If you're responsible for software in any capacity—whether you're writing it, securing it, or managing it—your current vulnerability scanners are likely missing significant portions of your actual attack surface.

I've spent the last year and a half watching our binary analysis platform reveal vulnerabilities that conventional scanners completely miss. And honestly? Each discovery is eye-opening for everyone involved—including us. Every instance reinforces the same lesson: the code you think you're running isn't the code that's actually running.

The Team Behind These Insights

As VP of Engineering, I spend more time in architecture discussions and strategy meetings than deep in the code these days. But here's what gives me the confidence to write about binary analysis: I work directly with some of the world's leading experts in this field.

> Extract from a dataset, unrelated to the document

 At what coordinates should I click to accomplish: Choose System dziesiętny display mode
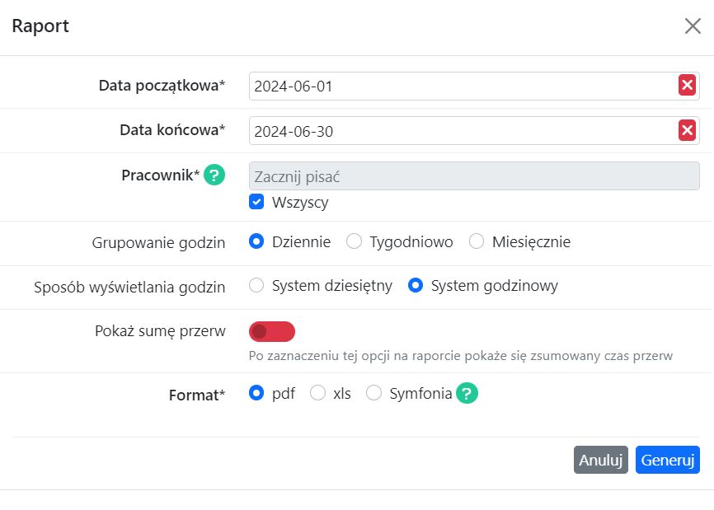click(256, 287)
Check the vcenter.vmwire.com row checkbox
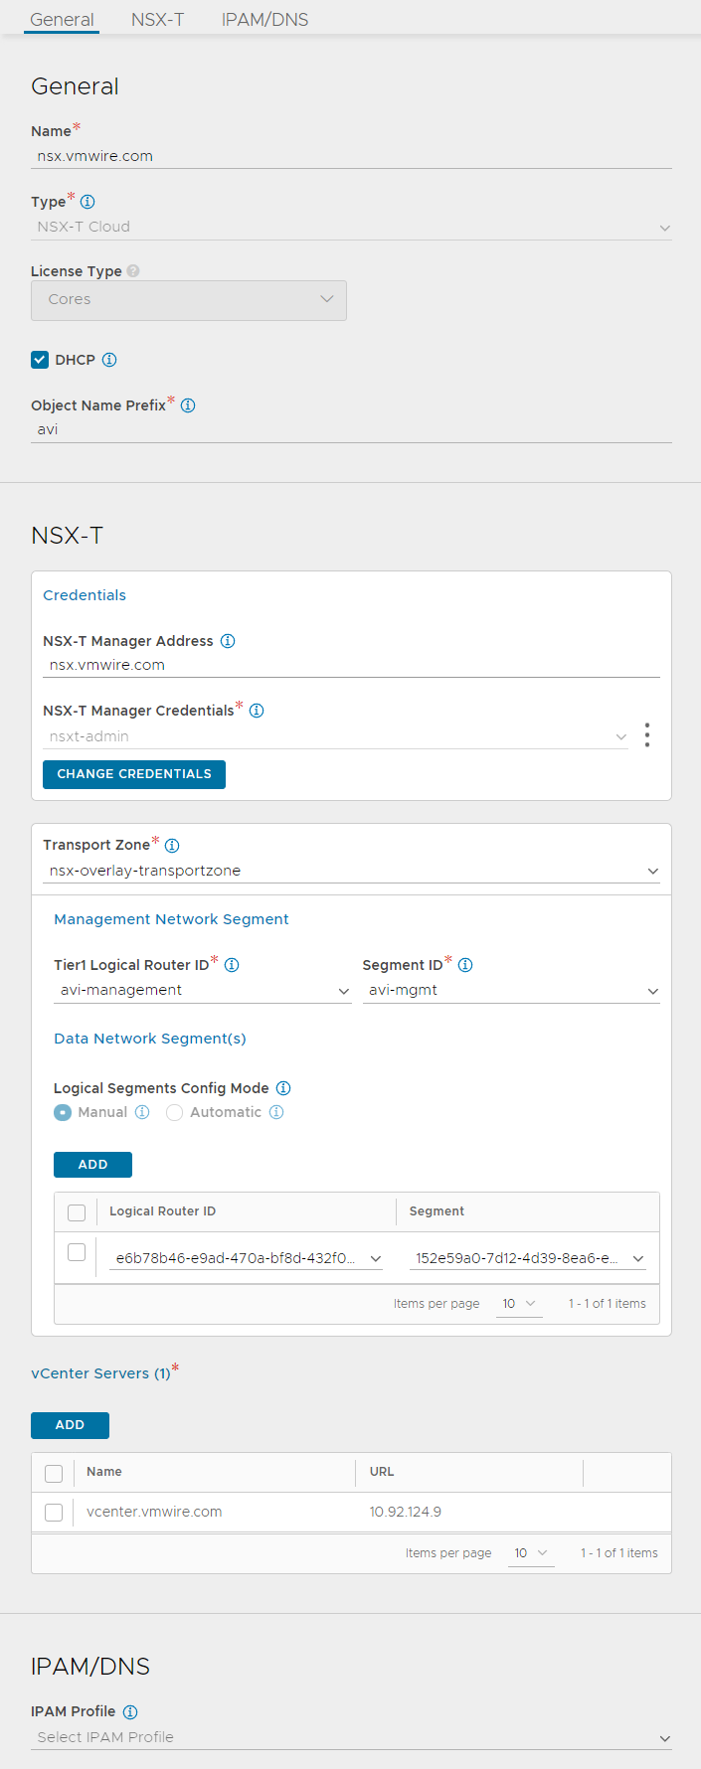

Our team includes Craig Heffner, creator of binwalk and former NSA Red Team member; Peter Eacmen and Terry Dunlap, both former cofounders of RefirmLabs with extensive experience across intelligence agencies and military branches; and our CTO, Michael Scott, formerly at the Marine Corps Cyber Warfare Group within USCYBERCOMMAND

Working alongside these experts for years has given me a unique vantage point – I've learned from their deep technical expertise while also seeing how these concepts apply to broader engineering and business challenges. They've reviewed every technical detail in this post, ensuring accuracy while I focus on making these insights accessible and actionable.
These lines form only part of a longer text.